INSTRUCTIONS TO FOLLOW = The reply to the records below should contain exactly the lines from the line with "Viewport: 960px width, 610px height." through the line with "Task: Click the Simple resiliency value", and nothing besides.

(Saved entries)

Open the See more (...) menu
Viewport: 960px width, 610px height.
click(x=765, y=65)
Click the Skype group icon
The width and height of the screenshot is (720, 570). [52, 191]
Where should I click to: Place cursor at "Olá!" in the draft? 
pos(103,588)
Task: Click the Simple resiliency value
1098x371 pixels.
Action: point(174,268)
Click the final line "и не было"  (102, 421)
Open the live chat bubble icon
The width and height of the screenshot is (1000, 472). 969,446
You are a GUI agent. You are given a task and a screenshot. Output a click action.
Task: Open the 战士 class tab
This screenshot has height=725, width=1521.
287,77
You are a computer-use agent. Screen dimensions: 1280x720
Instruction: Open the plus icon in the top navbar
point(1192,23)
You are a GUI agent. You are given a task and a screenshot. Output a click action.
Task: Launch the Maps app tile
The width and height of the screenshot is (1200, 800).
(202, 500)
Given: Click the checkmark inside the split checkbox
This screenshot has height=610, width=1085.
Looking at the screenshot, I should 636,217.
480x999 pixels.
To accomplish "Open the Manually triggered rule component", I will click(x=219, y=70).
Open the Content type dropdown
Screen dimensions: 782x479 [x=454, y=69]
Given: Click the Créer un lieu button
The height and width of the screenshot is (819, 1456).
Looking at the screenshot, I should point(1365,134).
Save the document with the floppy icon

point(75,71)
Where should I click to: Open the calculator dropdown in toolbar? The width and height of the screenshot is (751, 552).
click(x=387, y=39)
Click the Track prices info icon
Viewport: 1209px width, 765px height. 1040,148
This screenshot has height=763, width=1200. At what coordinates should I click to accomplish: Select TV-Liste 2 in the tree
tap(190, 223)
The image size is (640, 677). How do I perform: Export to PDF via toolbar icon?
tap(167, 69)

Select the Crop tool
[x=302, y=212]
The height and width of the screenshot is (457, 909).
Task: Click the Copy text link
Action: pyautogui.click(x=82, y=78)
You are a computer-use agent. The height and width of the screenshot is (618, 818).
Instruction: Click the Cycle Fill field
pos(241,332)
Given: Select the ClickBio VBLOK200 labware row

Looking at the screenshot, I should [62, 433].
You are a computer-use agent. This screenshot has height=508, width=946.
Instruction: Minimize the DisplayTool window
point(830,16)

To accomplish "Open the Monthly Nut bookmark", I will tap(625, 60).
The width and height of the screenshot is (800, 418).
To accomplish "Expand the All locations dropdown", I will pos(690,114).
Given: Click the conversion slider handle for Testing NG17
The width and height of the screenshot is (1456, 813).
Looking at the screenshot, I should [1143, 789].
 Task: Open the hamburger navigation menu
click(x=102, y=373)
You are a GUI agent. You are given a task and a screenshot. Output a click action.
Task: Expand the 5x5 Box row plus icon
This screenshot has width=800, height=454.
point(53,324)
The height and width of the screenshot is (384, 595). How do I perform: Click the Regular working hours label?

OUTPUT BELOW =
Viewport: 960px width, 610px height.
click(x=765, y=65)
Click the Skype group icon
The width and height of the screenshot is (720, 570). [52, 191]
Where should I click to: Place cursor at "Olá!" in the draft? 
pos(103,588)
Task: Click the Simple resiliency value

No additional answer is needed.